(Saved entries)
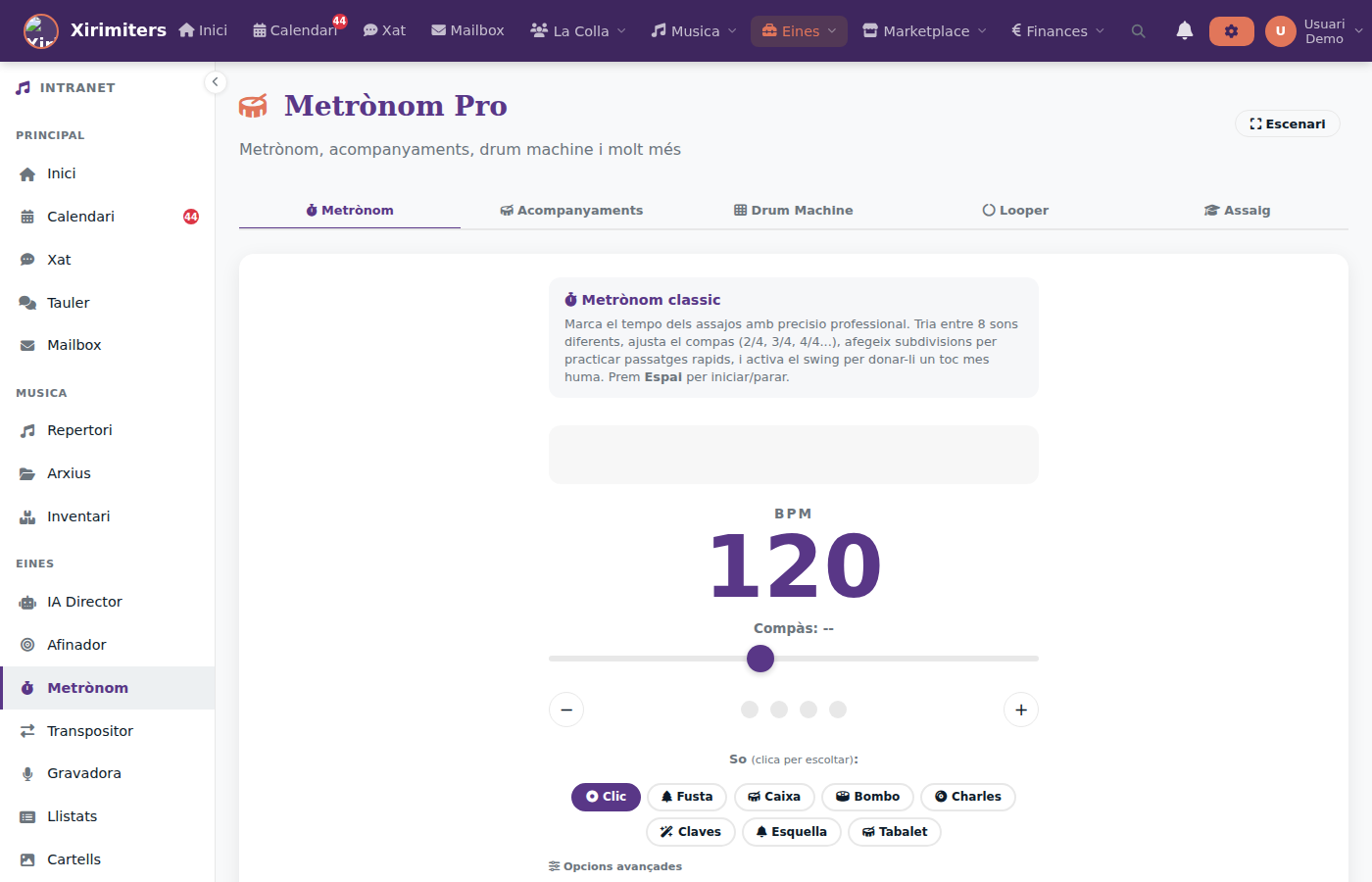Image resolution: width=1372 pixels, height=882 pixels.
Task: Select the Bombo metronome sound
Action: tap(867, 797)
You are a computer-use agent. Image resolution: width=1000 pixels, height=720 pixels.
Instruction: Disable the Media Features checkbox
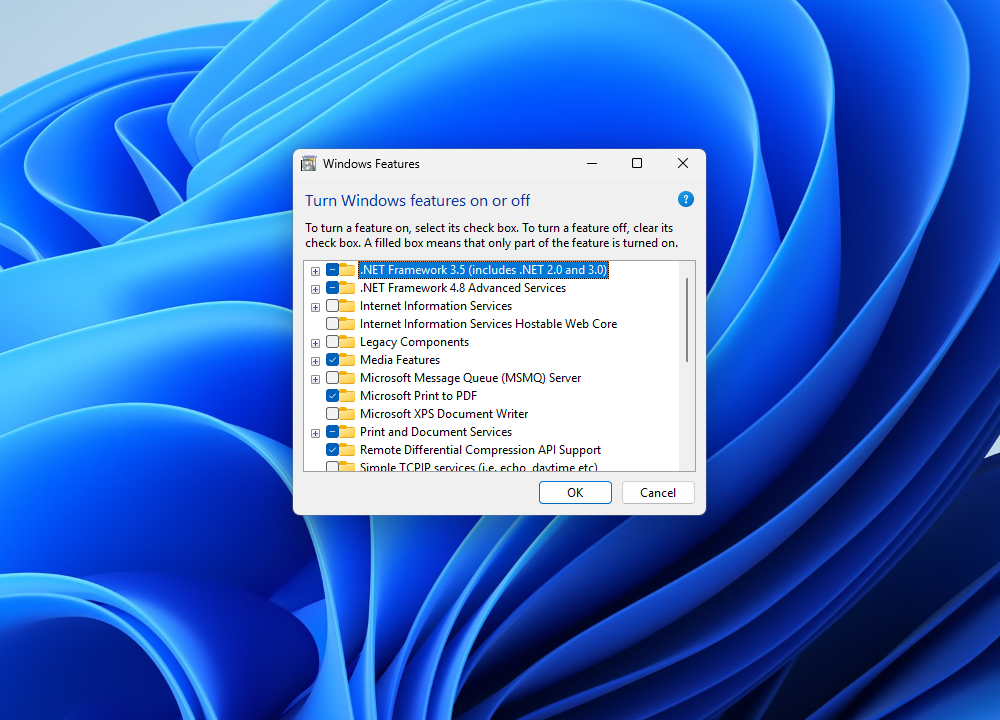pos(330,359)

> **Activity**
All lines from the one containing "You are a computer-use" through the final line of the entries above are to be copied exactly; the pictures are not.

> **Response below**
You are a computer-use agent. Image resolution: width=1000 pixels, height=720 pixels.
Instruction: Disable the Media Features checkbox
pos(330,359)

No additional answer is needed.